If left on indefinitely, the contact points could cause irritation to the dog’s neck. Worse than that, I’ve actually seen some contact points embedded in a dog’s neck to the point of infection because the owner never checked the bark collar once it was put on the dog.

Anxiety and tension builds in the dog for no longer being able to do what it perceives as its duty or job – barking and scaring the bad guys away. This can cause other problems in your relationship with your dog.

You wind up not really fixing the barking problem – just masking over the barking dog problem.

Bark collars cost a lot of money.

Let’s take a look at some typical examples of barking problems. Aside from any bark-reduction training, it’s also crucial to address, if present, any underlying socialization deficits, lack of exercise, and impoverished environment (i. e. inadequate mental stimulation.)

More than 75% of the barkers that are kept in the backyard or on the porch are isolated to the yard or porch because of other problems they have presented, such as chewing or house-soiling.   In these cases, the underlying problem should be identified and corrected, at which time the dog can be readmitted to the house and the barking usually ceases.

Now lets take a look at a typical example of an inside dog who is alert barking at people who are just “walking by“outside the house .  It does take work or training but you begin to address the core or root problem producing a permanent solution

Here’s what I recommend as a better solution.
If the dog barks when the owners are at home, the dog should be immediately called to the owner on the first bark and very quietly told to sit.  If the owner knows that the noise causing the barking dog problem is nothing that warrants barking, the dog should be quietly released from its sit command and immediately recalled to the owner again, and the routine repeated until the dog settles down.

If the owner believes that an investigation is warranted, the owner should call the barking dog, require it to sit, then lie down, then sit again, then released, at which time the owner should go quietly to investigate the nosie.  If the cause for the bark is not warranted, the owner should quietly tell the dog again to sit, release it and return to former activities.

This teaches the dog that its bark is important, but that the owner is in control of the situation, not the dog.  If the dog starts again to bark during this procedure, it must again be called and the routine repeated.    When this is done consistently, the dog will soon begin to give a single alarm bark and seek the owner for further guidance.

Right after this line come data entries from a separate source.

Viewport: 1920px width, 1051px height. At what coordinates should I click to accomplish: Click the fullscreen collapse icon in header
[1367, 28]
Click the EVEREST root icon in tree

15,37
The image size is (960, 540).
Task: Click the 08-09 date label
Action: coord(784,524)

If you have problems getting your dog to listen at first, put a leash or long line on your dog while in the house.  This allows you to use the leash to have your dog come to you by a gentle tug on the leash when you say come.

Don’t forget to give your dog plenty of exercise and work on simple come, sit and down three times daily – just for a couple of minutes . This will give your dog a sense of working for leadership rather than feeling responsible for it himself.

Be as comfortable with the trainer of your dog as you are the teacher of your children.  And remember:  “Opportunity Barks!”